The bacterial pathogen Borrelia burgdorferi (Bb) is the causative agent of Lyme disease, the most prevalent tick-borne disease in the United States. This pathogen is capable of long-term infection of humans that can lead to severe arthritis and neurological complications, even in healthy people with intact immune systems. Many patients continue to have debilitating symptoms even after extensive antibiotic treatment, but the reasons behind these symptoms remain unclear. Consistent with this, our proposal directly addresses the TDBRP focus area, to understand underlying mechanisms of persistent symptoms associated with Lyme disease.

We propose the novel hypothesis that when cells are infected by Bb, they respond by turning on genes involved in inflammatory responses, and that these genes are in turn “marked” or “tagged” by small chemical tags called epigenetic marks that allow cells to “remember” the infection. Our genetic makeup, i.e., DNA, can be considered as the hardware, the blueprint for who we are. Epigenetic mechanisms can be considered as the software, that tells the hardware what to do – i.e., determine which genes are turned on or off in different cell types, at distinct times in our lifespan, and in response to environmental stresses that we encounter. Epigenetics is an additional layer of control that sits on top of the genome, (hence the prefix epi-, which means above), and refers to changes in gene activity that do not involve alterations to the genetic code, but still get passed down to at least one successive generation.

Epigenetic “marks” are small chemical tags (methyl, acetyl, phosphate, etc.) that can be attached to the histone proteins around which DNA is wrapped. Different marks or sets of marks can influence whether a particular gene is ON or OFF. It is through epigenetic marks that environmental factors like infection, diet, stress, and other such factors can directly impact genes and how they are turned on or off, and these changes are passed from one cell to its daughter cells when it divides, to the next generation. Although it is a fundamental mechanism that affects several cell types and diseases, very little research has been done on the role of epigenetics in Lyme disease thus far.

We suggest that infection with Bb results in changes in both gene activity (i.e., turning different sets of genes on or off) and also epigenetic marks. Although the gene activity might return to normal once the infection is removed, the epigenetic marks can persist years after the infection is treated, similar to a bookmark, to “remember” that these inflammatory genes were once turned on. Subsequent inflammatory events unrelated to infection might then lead to a rapid and more robust activation of these epigenetically marked genes, resulting in the debilitating symptoms of refractory Lyme arthritis (RLA). Our proposal aims to identify (1) which genes are “memorized” in response to Bb infection, and (2) the genome-wide location of two epigenetic “memory” marks we have identified that can be triggered and then remembered by exposure to the Bb pathogen and whether we can remove these marks using commercially available epigenetic inhibitor drugs to prevent RLA symptoms. This would further address a second Tick-Borne Disease Research Program focus area in the future (treatment and prevention of Lyme disease).
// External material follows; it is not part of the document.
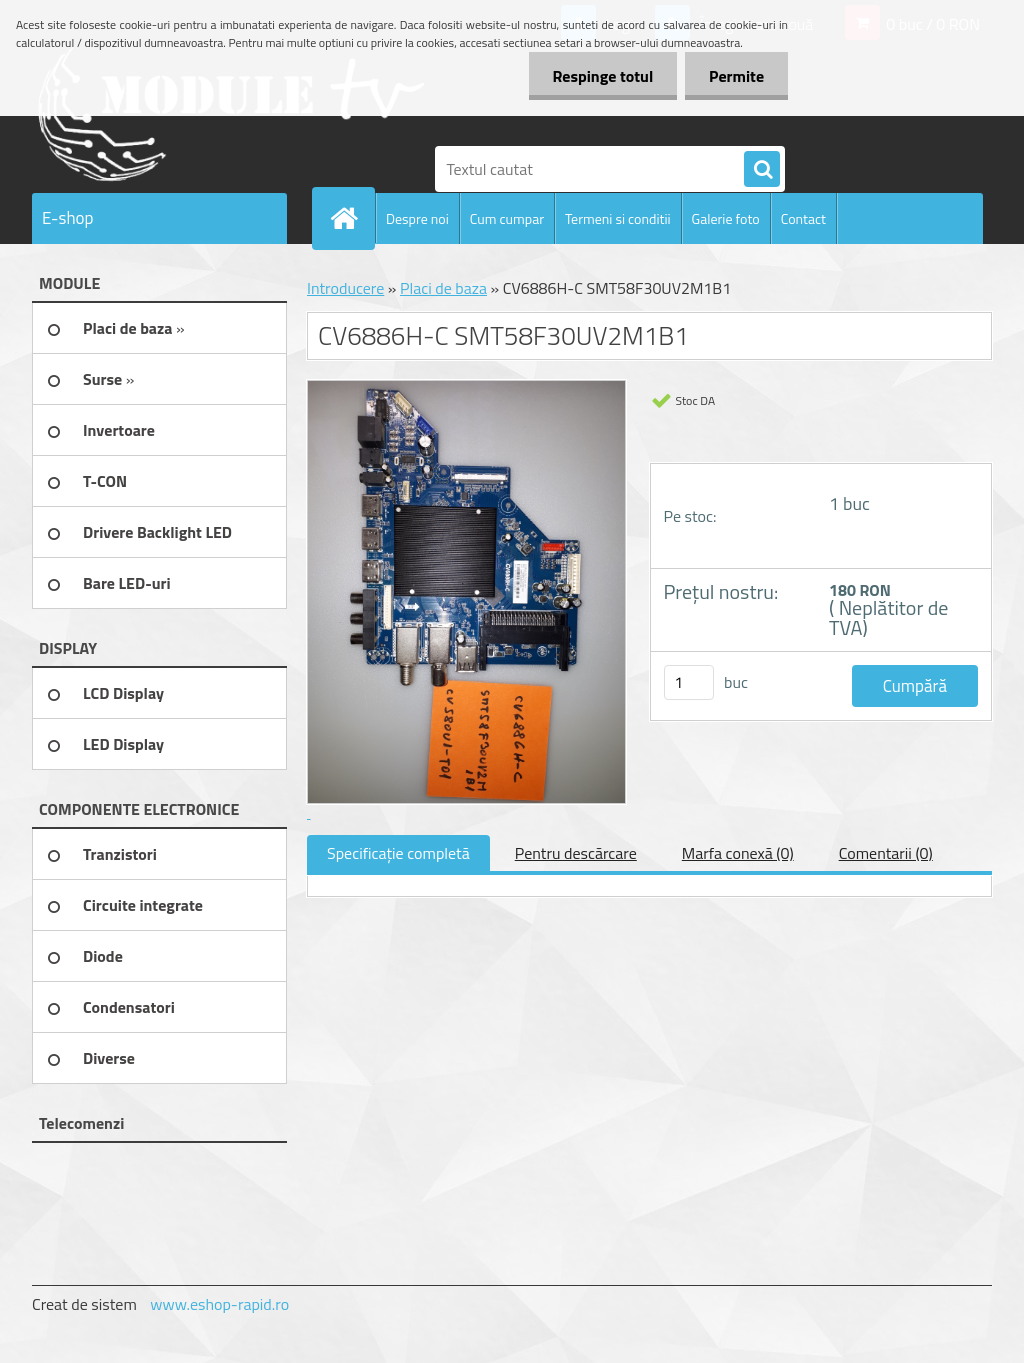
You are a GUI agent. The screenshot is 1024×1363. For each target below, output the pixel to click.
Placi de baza (443, 288)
Applicability of the research:

This project has the potential to impact the health and welfare of both military Service members and the American public in the future. In addition to being an economic burden and threat to the public, Lyme disease is a continuing threat to military personnel operating in tick-rich locations, underscoring the need to find effective treatments. This project will lay the groundwork for understanding which genes are involved in driving RLA symptoms, as well as whether these genes are marked by epigenetic memory marks. We predict that epigenetic memory marks might be driving Lyme disease symptoms in at least some patients. Understanding what these marks are and how they are introduced and maintained would help to better manage and treat the disease.

The good thing about epigenetic changes is that they are reversible, unlike gene mutations. As several drugs targeting epigenetic proteins currently exist in the clinic and/or in clinical trials, reversing these marks to treat the disease is highly feasible. Although we are not proposing clinical trials, our work will lay the groundwork for future studies to test feasibility of epigenetic inhibitors using first a mouse model, and then clinical trial for treatment of Lyme disease. Further, identifying epigenetic changes may also lead to the development of biomarkers that could help with both the initial diagnosis of Lyme disease, as well as to monitor disease progression and resolution. Finally, epigenetic mechanisms are widespread, and this work could easily be extended to other tick-borne diseases as well.